> [Consigne]
Reproduisez sans rien changer le passage de l'article sur la biotechnologie suisse qui commence à «Et c’est dans» et se termine à «et les Etats-Unis.».

Selon de nombreux experts suisses du secteur, l’éclatement de la bulle s’est même révélé positif.
Consolidation du marché
«Après la bulle, il y a consolidation et cela peut être une bonne chose», déclare ainsi à swissinfo, Felix Frueh, fondateur du cabinet américain de consultants Stepoutside.
«Le processus de sélection des entreprises causé par l’éclatement de la bulle est positif. Les sociétés qui proposaient du vent ont disparu», indique pour sa part le vice-président de l’Association des Entreprises Suisses de la Biotechnologie (AESB), Dominic Escher.
Sans compter que l’éclatement de la bulle permet aux entreprises qui ont les reins solides de faire des emplettes au rabais, en particulier aux Etats-Unis.
«Pour nous qui finançons des projets, explique Pietro Orsolini, directeur général de Debiopharm, le moment est favorable car les entreprises de biotech ont besoin d’argent et nous, nous avons les liquidités qui leur manquent.»
Depuis l’an dernier, cette société suisse spécialisée dans la licence de produits pharmaceutiques, détient les droits d’un médicament contre le cancer de la prostate distribué par le géant américain Pfizer.
«Avant l’éclatement de la bulle, affirme Pietro Orsolini, le taux de royalties demandé par les entreprises aux Etats-Unis était trop élevé. On peut désormais avoir de très bons produits pour un prix raisonnable.»
Exigences et pressions commerciales
Le revers de la médaille est qu’après la bulle, les investisseurs sont plus exigeants, ce qui accroît les pressions commerciales sur les sociétés actives dans les biotechnologies.
«Au sein des sociétés qui ont survécu au tri, souligne Dominic Escher, il existe une tendance à mettre l’accent sur les projets qui ont un potentiel de développement commercial rapide. A terme, ce phénomène peut tuer l’innovation.»
Et c’est dans ce décalage entre la science et le commerce que se situe le risque essentiel pour la biotechnologie et les promesses qu’elle peut offrir, que ce soit en médecine ou en agriculture.
«Dans la recherche, le développement est lent et requiert de la patience. Une qualité que le monde financier n’a pas toujours», explique Pietro Orsolini.
Bonne coopération américano – helvétique
Cependant, l’éclatement de la bulle n’a pas affecté les échanges entre la Suisse et les Etats-Unis.
«Les relations entre la biotechnologie suisse et sa consœur américaine sont très étroites, et il y a une reconnaissance mutuelle de leur excellence», déclare à swissinfo Mario Brossi, directeur du Pavillon Suisse à BIO 2003 et responsable à Location Switzerland.

> [Données sources]
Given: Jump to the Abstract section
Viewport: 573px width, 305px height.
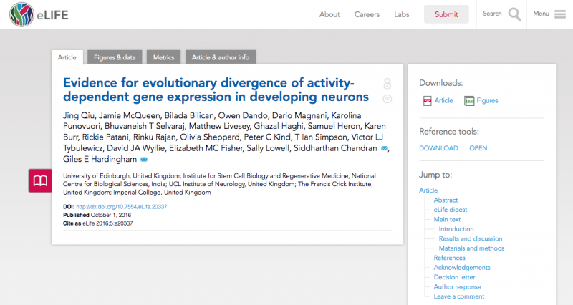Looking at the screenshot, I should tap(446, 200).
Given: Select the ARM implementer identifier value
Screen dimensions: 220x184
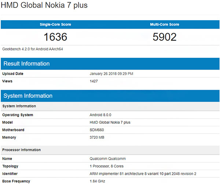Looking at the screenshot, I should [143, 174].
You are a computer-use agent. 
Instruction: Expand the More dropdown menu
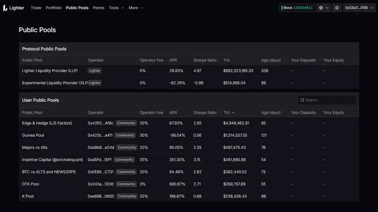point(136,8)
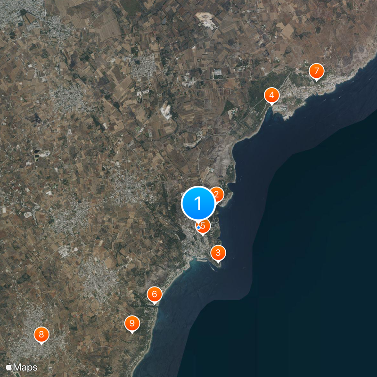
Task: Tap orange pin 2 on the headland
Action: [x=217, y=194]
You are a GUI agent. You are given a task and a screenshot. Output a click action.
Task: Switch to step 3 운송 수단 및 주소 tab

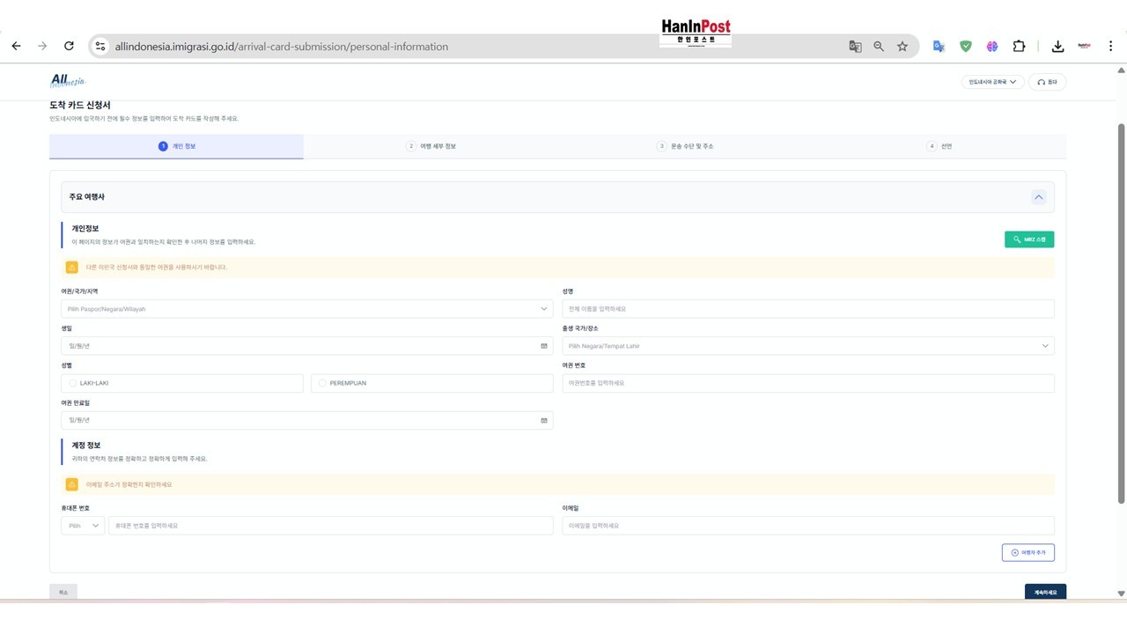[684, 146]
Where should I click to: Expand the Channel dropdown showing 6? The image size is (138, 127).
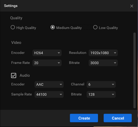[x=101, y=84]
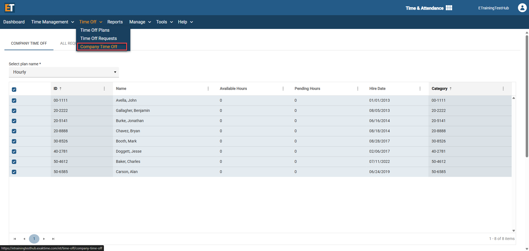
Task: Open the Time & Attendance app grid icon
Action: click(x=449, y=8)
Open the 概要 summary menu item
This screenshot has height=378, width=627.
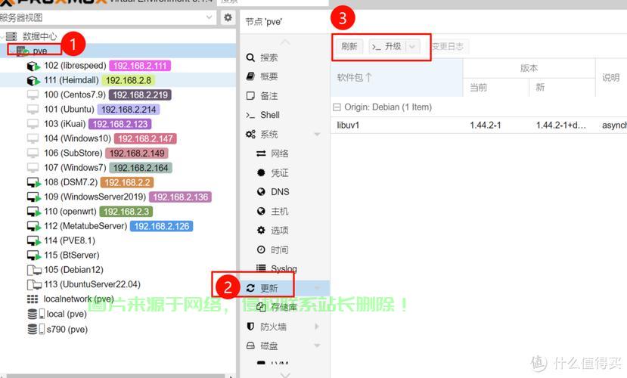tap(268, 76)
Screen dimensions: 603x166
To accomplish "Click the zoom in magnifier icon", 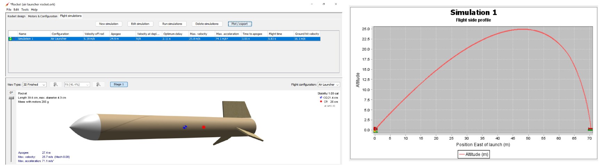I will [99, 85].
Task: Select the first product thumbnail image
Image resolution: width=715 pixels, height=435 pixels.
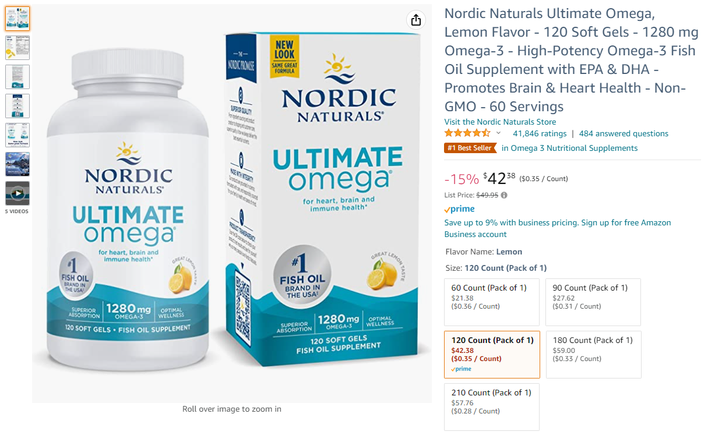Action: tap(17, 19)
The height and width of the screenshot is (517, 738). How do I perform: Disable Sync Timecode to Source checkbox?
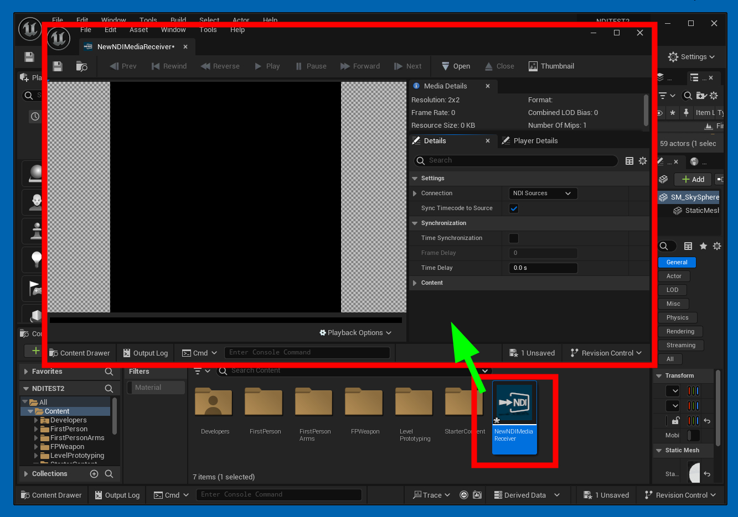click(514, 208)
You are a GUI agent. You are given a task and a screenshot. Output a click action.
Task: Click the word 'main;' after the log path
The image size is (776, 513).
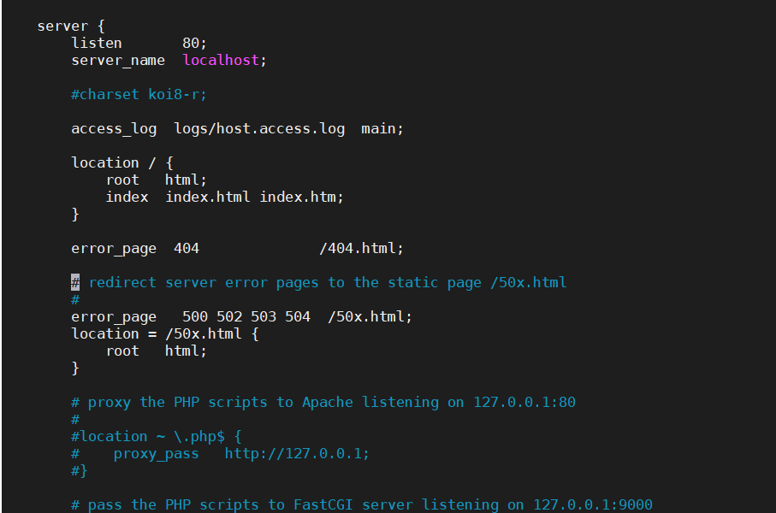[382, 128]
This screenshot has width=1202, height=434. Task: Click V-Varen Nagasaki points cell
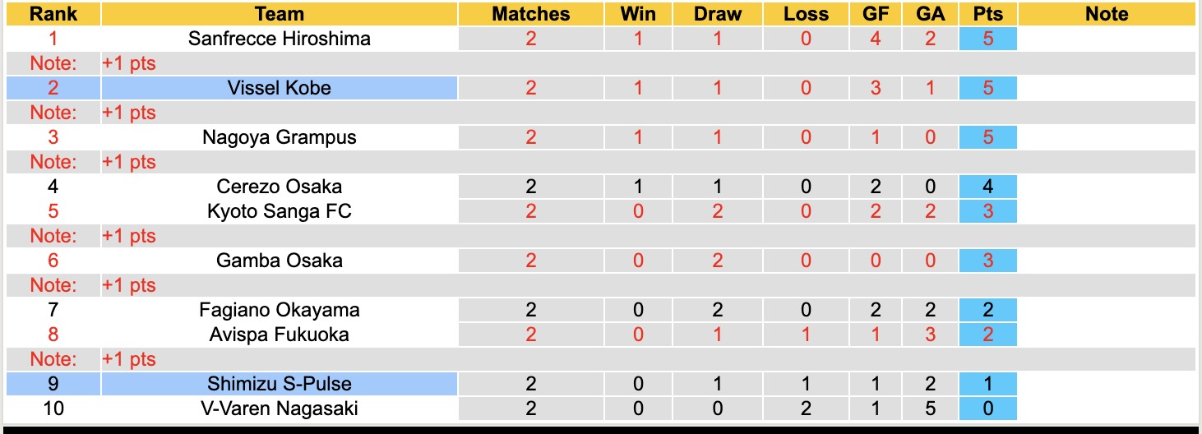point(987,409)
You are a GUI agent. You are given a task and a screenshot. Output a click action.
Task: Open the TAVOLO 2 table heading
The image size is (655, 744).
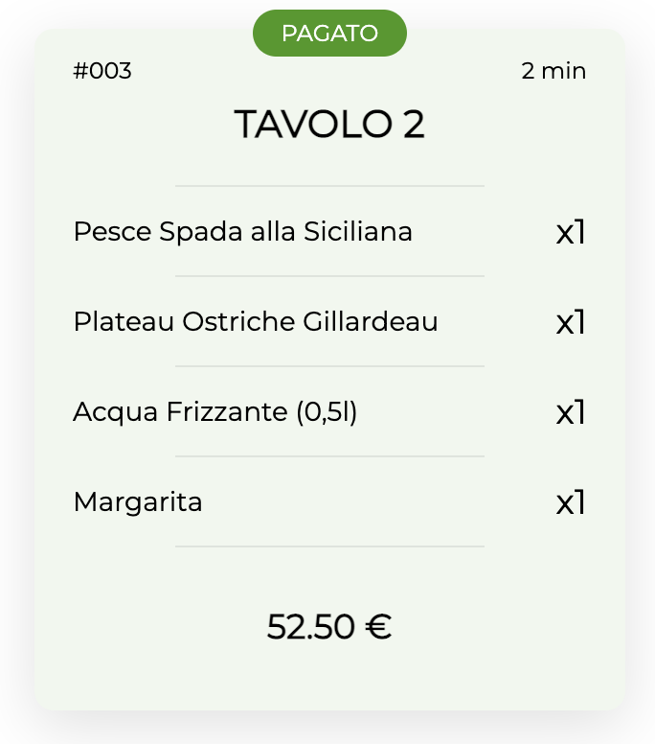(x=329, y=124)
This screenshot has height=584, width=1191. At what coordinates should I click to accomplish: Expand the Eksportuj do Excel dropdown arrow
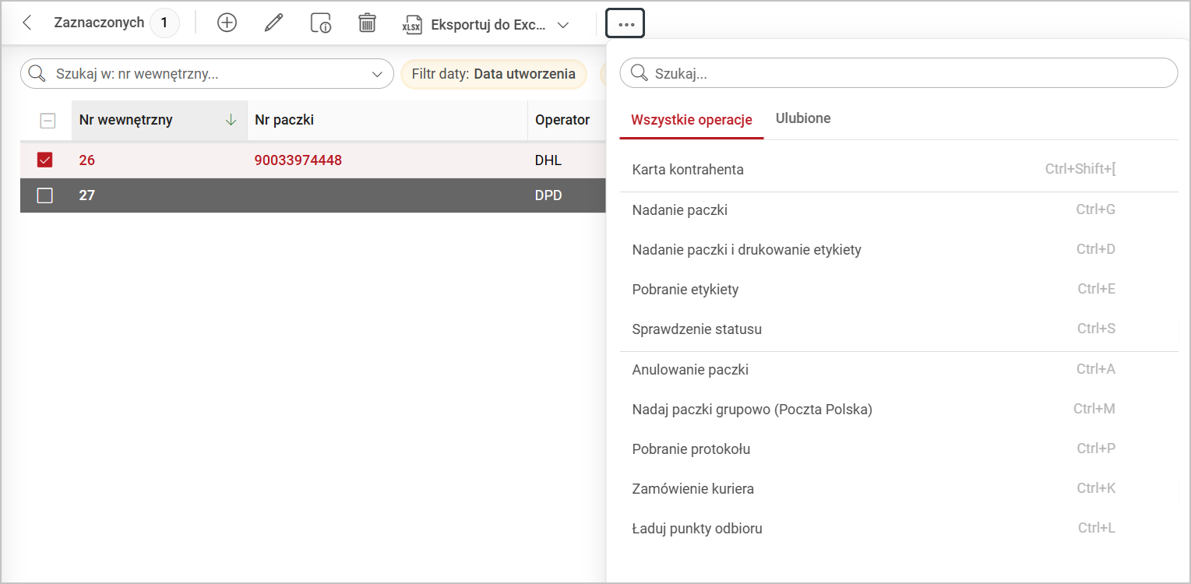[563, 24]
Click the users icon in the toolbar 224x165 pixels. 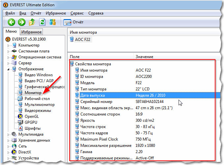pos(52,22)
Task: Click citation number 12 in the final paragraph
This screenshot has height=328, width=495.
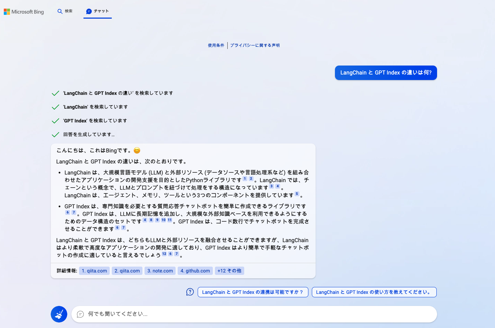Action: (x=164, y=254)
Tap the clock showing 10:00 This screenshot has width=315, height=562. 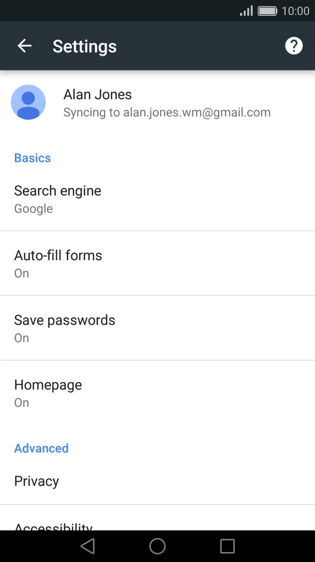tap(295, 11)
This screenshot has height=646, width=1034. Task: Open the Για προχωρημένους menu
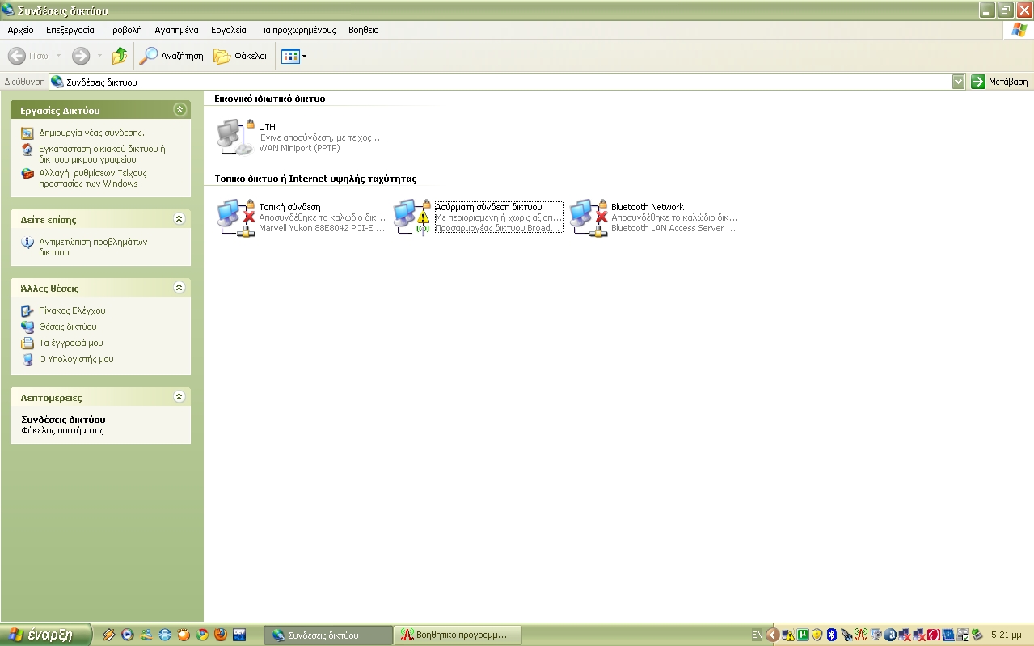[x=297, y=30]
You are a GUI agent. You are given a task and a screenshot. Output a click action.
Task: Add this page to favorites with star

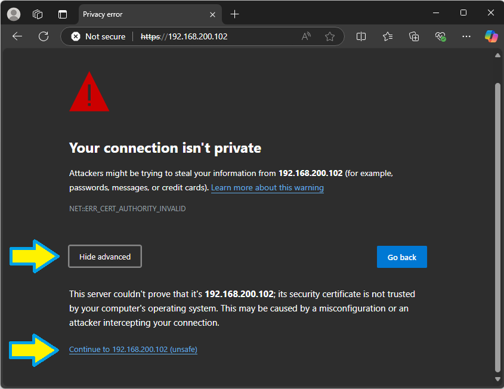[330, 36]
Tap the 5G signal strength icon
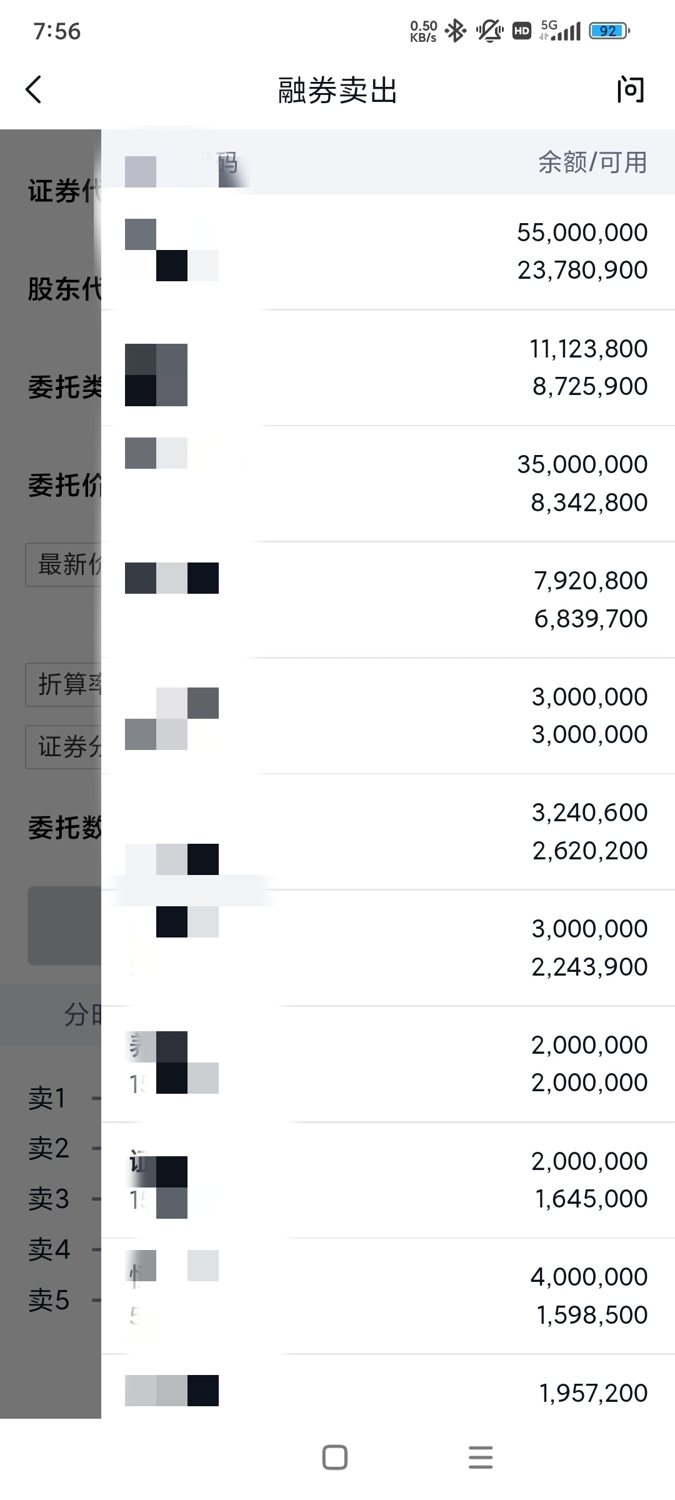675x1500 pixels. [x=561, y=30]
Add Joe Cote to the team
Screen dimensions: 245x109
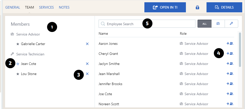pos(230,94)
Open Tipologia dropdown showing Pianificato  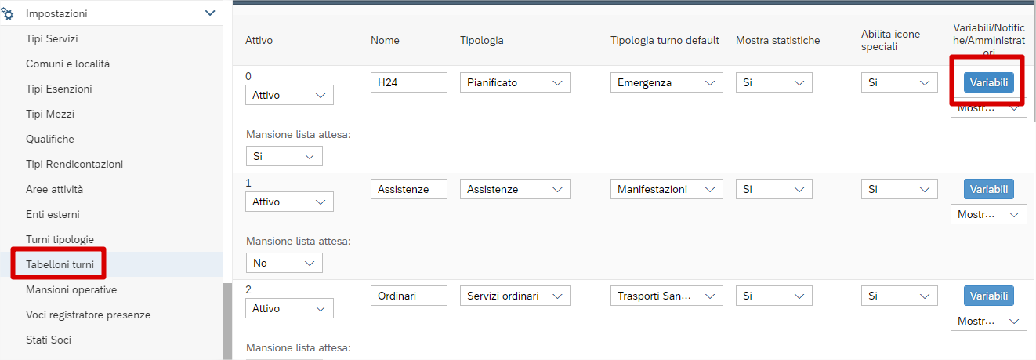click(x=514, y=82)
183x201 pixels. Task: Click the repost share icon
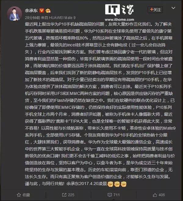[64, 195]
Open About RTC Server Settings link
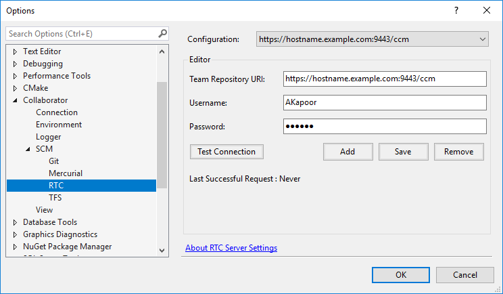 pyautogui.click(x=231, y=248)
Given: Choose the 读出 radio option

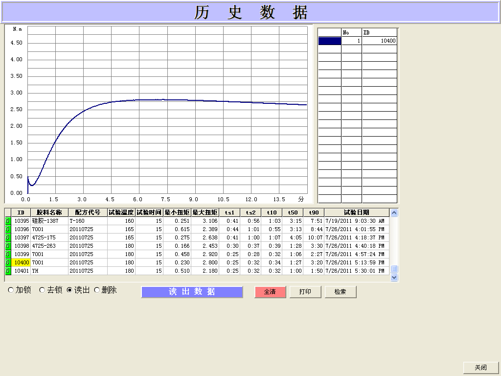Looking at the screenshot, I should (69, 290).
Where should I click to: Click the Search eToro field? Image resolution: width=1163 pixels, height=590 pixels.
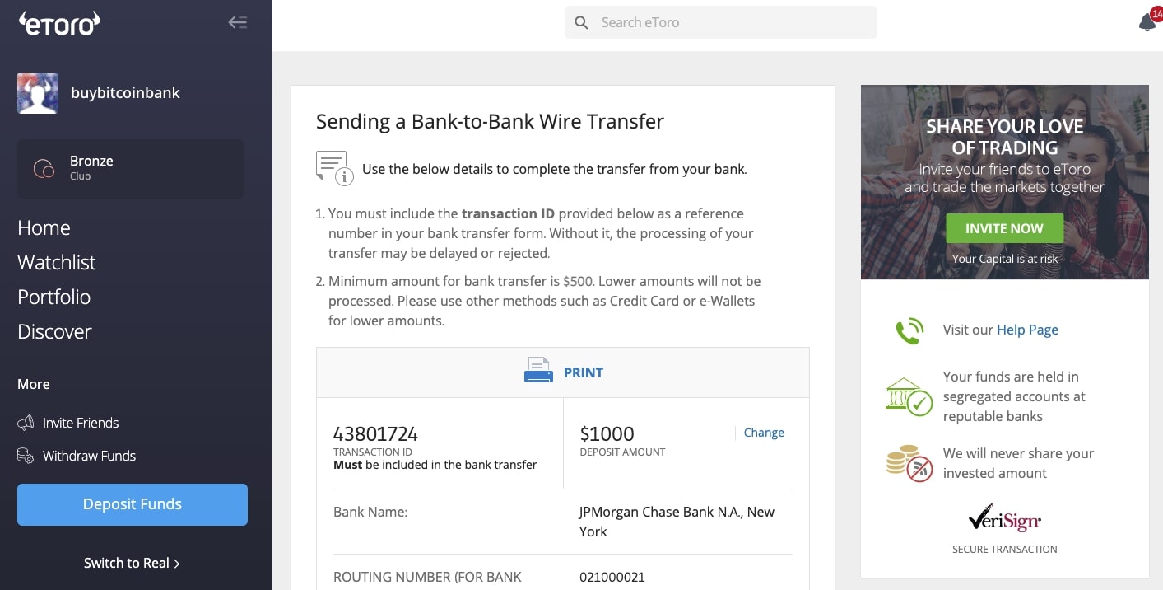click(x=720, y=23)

> [Réponse]
Et c’est dans ce décalage entre la science et le commerce que se situe le risque essentiel pour la biotechnologie et les promesses qu’elle peut offrir, que ce soit en médecine ou en agriculture.
«Dans la recherche, le développement est lent et requiert de la patience. Une qualité que le monde financier n’a pas toujours», explique Pietro Orsolini.
Bonne coopération américano – helvétique
Cependant, l’éclatement de la bulle n’a pas affecté les échanges entre la Suisse et les Etats-Unis.